NeoAMT: Neologism-Aware Agentic Machine Translation with Reinforcement Learning¶

Conference: ACL2026
arXiv: 2601.03790
Code: https://github.com/gpgg/neoamt
Area: Multilingual Machine Translation / Agent / Reinforcement Learning
Keywords: Neologism Translation, Machine Translation, Retrieval-Augmented Generation, Reinforcement Learning, Wiktionary

TL;DR¶

NeoAMT transforms neologism translation from a problem purely dependent on model parametric knowledge into an agentic MT task characterized by "reasoning, then dictionary lookup, then translation." By using GRPO training sessions targeting neologism hit rates, overall translation quality, and translation difficulty, an 8B model significantly outperforms SFT, retrieval-free RL, and various general/translation-specific LLMs on the Neko neologism translation benchmark.

Background & Motivation¶

Background: Recently, LLM machine translation has increasingly adopted training paradigms from reasoning models and RL. Works such as MT-R1-Zero, DeepTrans, and SSR-Zero primarily use reward design to encourage models to think before translating or use neural evaluators, format rewards, and self-evaluation rewards to improve overall quality. This trajectory assumes that models already possess sufficient linguistic knowledge and focuses on mobilizing that knowledge.
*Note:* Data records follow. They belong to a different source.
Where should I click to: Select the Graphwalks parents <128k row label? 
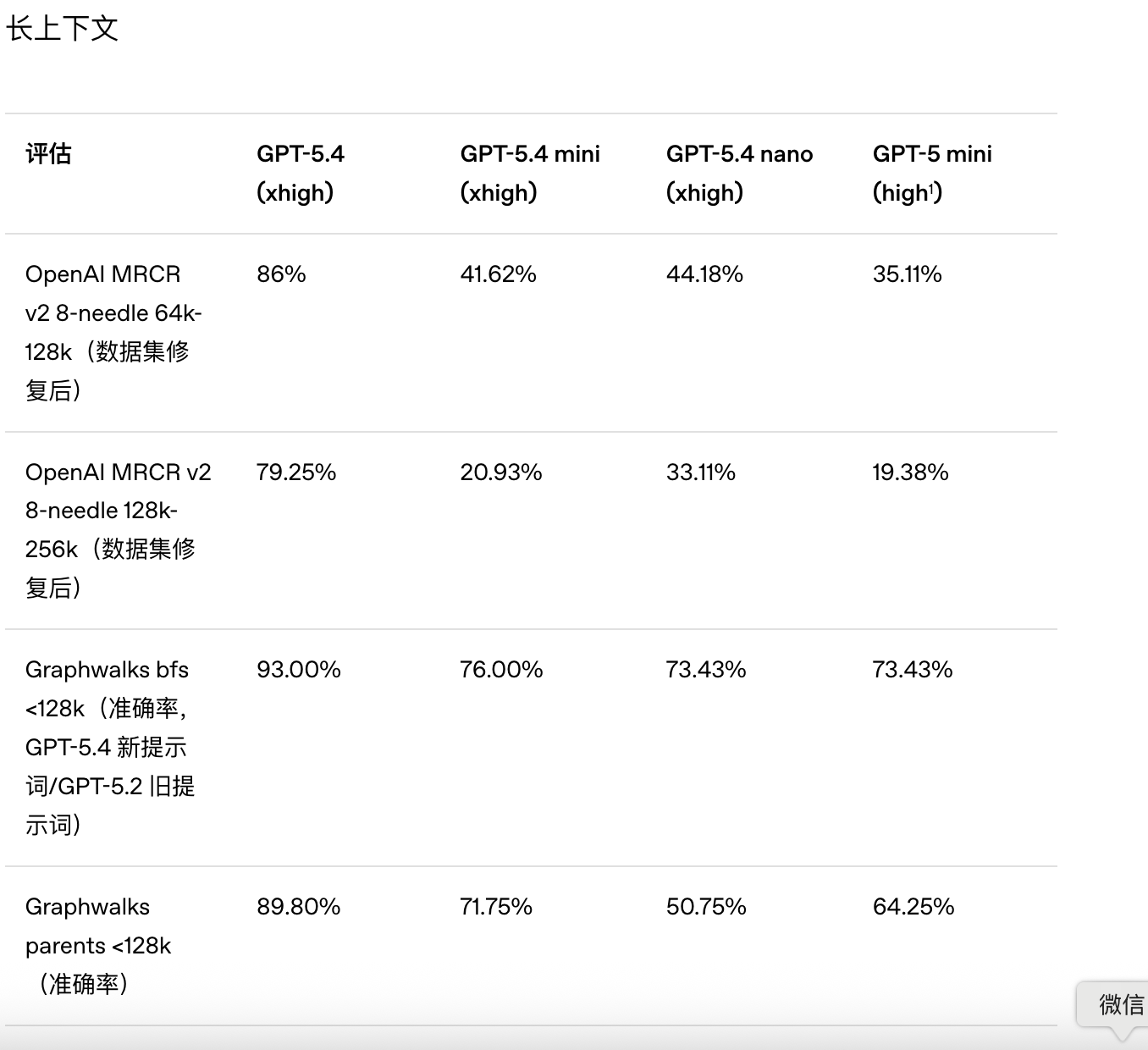point(98,945)
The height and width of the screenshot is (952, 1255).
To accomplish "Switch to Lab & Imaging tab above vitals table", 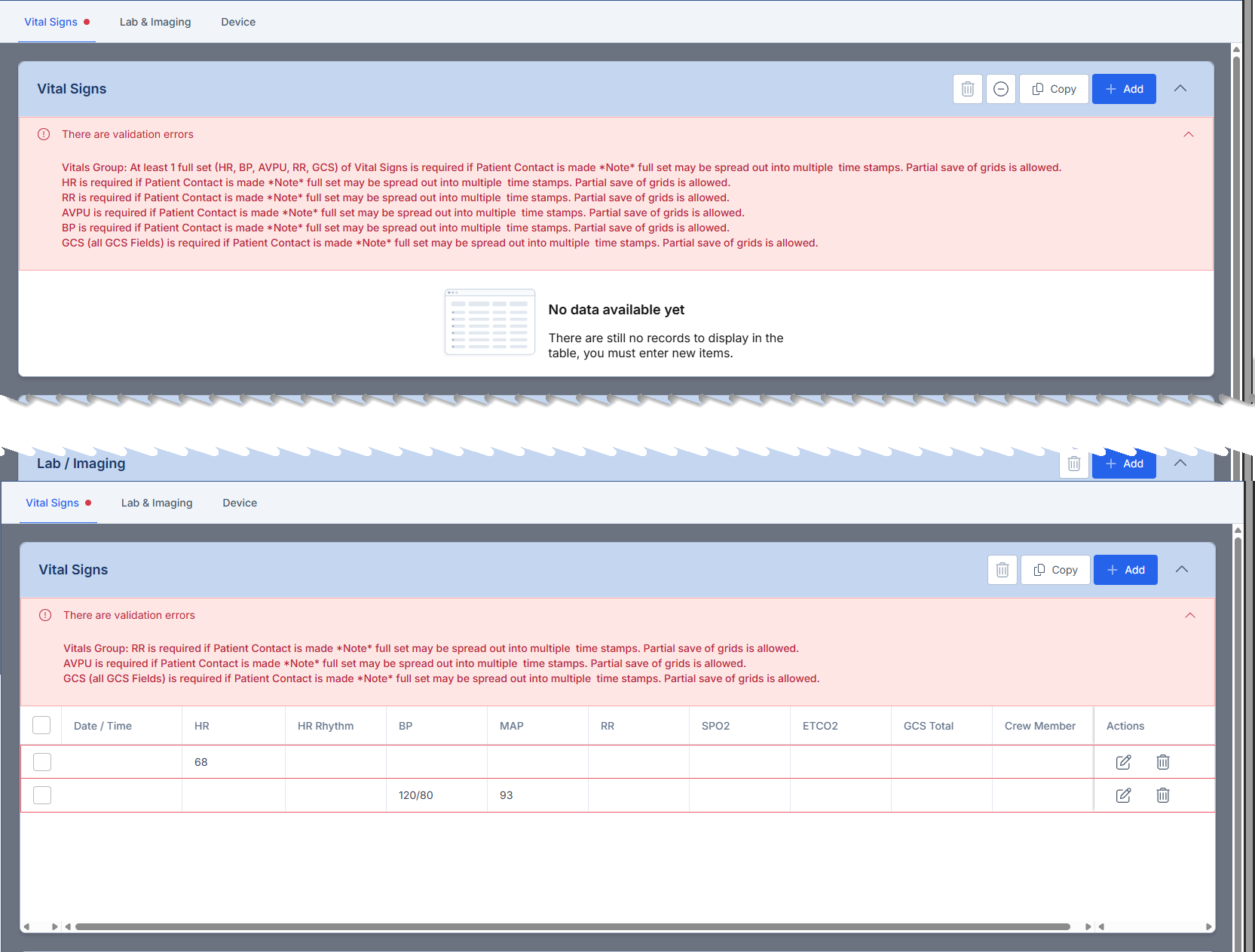I will coord(157,503).
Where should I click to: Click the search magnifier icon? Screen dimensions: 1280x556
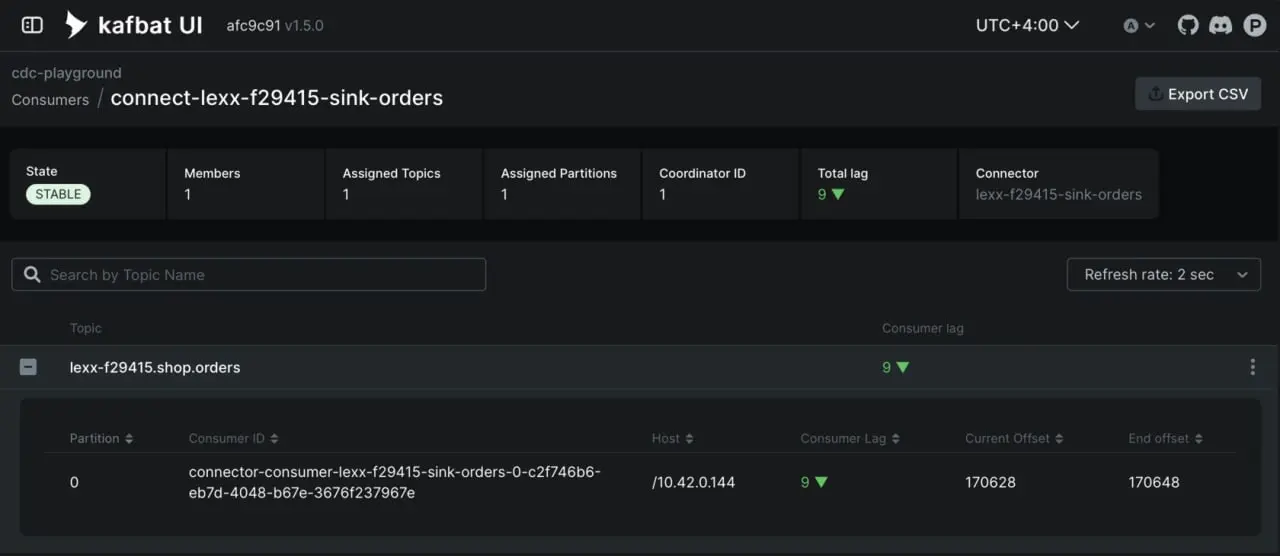click(32, 274)
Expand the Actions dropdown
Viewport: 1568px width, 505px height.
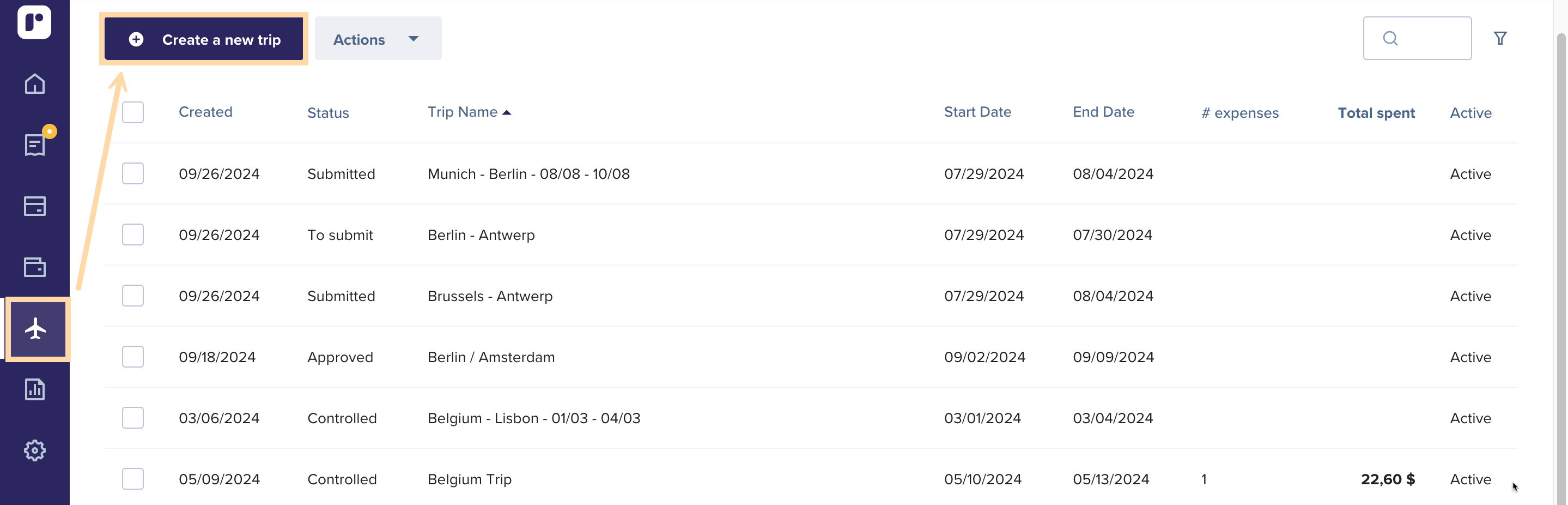[x=378, y=38]
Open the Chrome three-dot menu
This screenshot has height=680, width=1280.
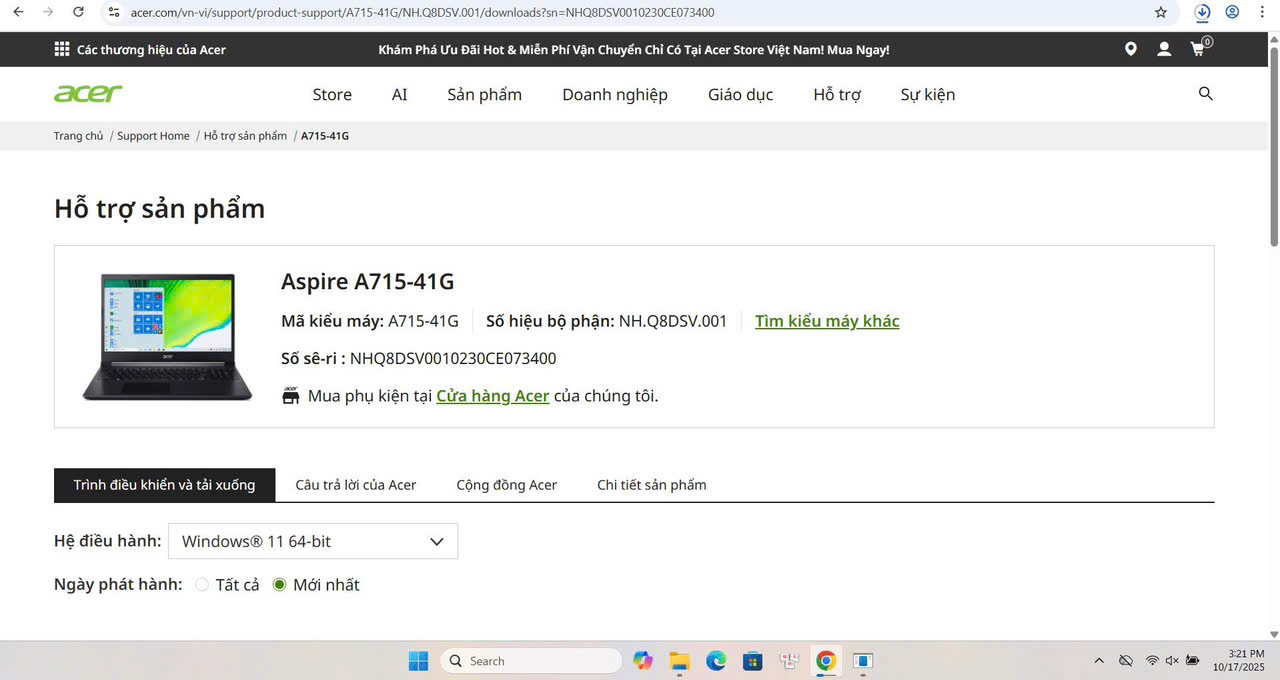[1261, 13]
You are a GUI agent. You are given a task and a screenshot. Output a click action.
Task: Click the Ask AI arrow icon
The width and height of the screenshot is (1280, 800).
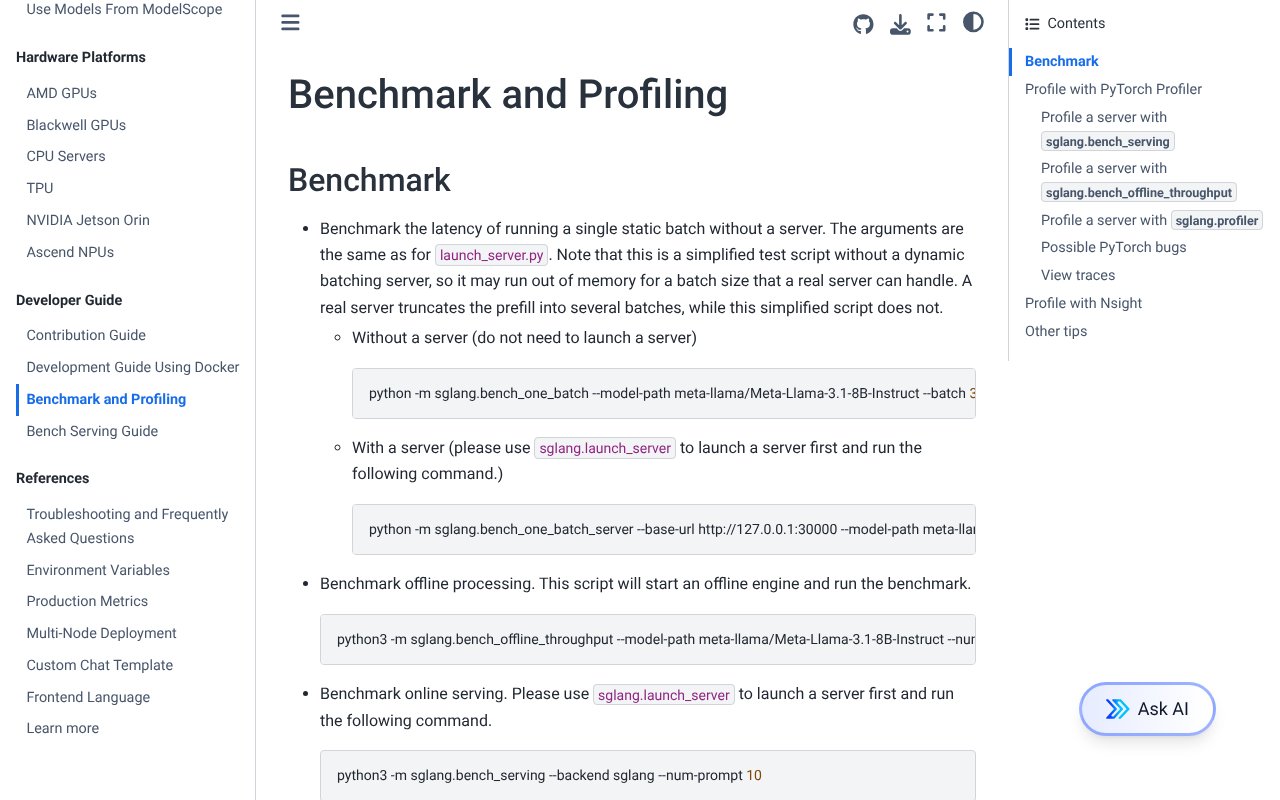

Limitations of Prior Work: Neologism translation challenges this assumption. Internet slang, subculture terms, technical vocabulary, and new political/community expressions emerge constantly, while LLM parametric knowledge is largely frozen after training. When terms like "Grand Theft Auto" (translated via Chinese internet slang counterparts), "growing grass," or "iron glue" appear in source sentences, models may mistranslate based on literal meanings or treat neologisms as ordinary phrases even if they possess reasoning capabilities. The paper notes that although the existing Neo-bench contains neologism tasks, its MT subset is small (240 entries), limited in language pairs, and not public, lacking a data foundation for systematically training and evaluating neologism translation agents.

Key Challenge: Neologism translation requires two types of capabilities: understanding the true meaning of a neologism in the current context and naturally integrating that meaning into the target language sentence. Pure SFT is limited by small-scale training data; pure reasoning RL remains constrained by parametric knowledge; and standard RAG often disrupts instruction following and translation fluency when dictionary entries are forced into the prompt.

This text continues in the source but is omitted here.